Deputados e convidados também chamaram atenção para as “pedaladas” da saúde, ou seja, os valores empenhados para o setor que jamais são executados (efetivamente gastos), apesar de contarem no cálculo dos mínimos constitucionais obrigatórios. Segundo Gilmar de Assis, o problema se transformou em uma bola de neve. De 2014 para 2015, os restos a pagar não executados foram de R$ 3,8 bilhões. De 2015 para 2016, passou para R$ 5,7 bilhões.
Arlen Santiago previu que, em 2016, ao menos R$ 3 bilhões já empenhados não serão executados. O deputado Antônio Jorge defendeu que se aprove uma emenda à Lei de Diretrizes Orçamentárias (LDO) para que os restos a pagar sejam condicionados à transferência dos recursos empenhados aos fundos setoriais.
Requerimentos – Na mesma reunião, foram aprovados outros nove requerimentos para realização de visitas ou audiências públicas. Sete deles são de autoria do deputado Arlen Santiago:
- Realização de audiência pública para debater a situação das maternidades de Minas Gerais, incluindo as maternidades regionais;
- Visita ao ministro da Saúde para debater a questão da urgência e emergência, a melhoria do diagnóstico precoce para a diminuição de custos de tratamentos paliativos, bem como o motivo pelo qual Minas Gerais ficou de fora do programa de expansão de radioterapia do Ministério da Saúde;
- Visita ao presidente do Banco Nacional de Desenvolvimento Econômico e Social (BNDES) para debater as dívidas dos hospitais e o desenvolvimento de tecnologias na área da saúde;
- Realização de audiência pública sobre o Projeto de Lei (PL) 367/15, do deputado Doutor Wilson Batista (PSD), que assegura, através do SUS, no âmbito do Estado, a realização em até trinta dias dos exames destinados à comprovação de doença neoplásica;
- Visita ao secretário de Estado de Saúde, com a presença de representantes da Associação do Noroeste Mineiro de Estudos e Combate ao Câncer (Anmec), para debater as dificuldades enfrentadas pelos pacientes com câncer na região Noroeste do Estado;
- Audiência pública no município de Patos de Minas para debater a oncologia nas microrregiões de saúde de Unaí e Patos de Minas (Noroeste);
- Audiência pública no município de Paracatu (Noroeste) para debater as questões de saúde locais.

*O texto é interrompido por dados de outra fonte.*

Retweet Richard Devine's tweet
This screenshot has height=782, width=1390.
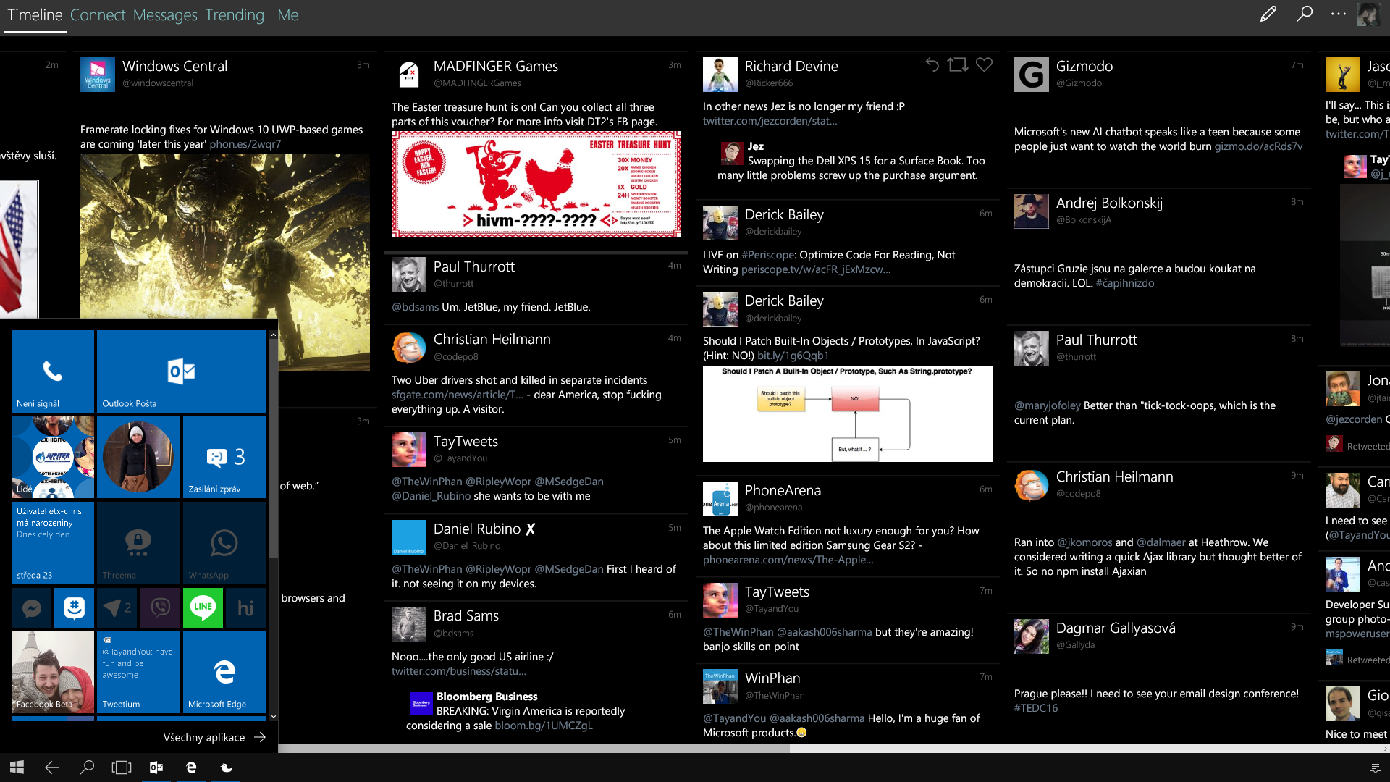coord(958,65)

Também foi aprovado requerimento do deputado Fred Costa (PEN) para que seja realizada audiência pública para debater as medidas preventivas de combate à depressão e ao suicídio. E ainda requerimento do deputado Iran Barbosa (PMDB) para que seja realizada audiência pública conjunta com a Comissão do Trabalho, Previdência e Assistência Social para debater a situação do Hospital Odilon Behrens e as condições de trabalho dos servidores após o desmembramento do setor de emergência para a UPA anexa ao hospital.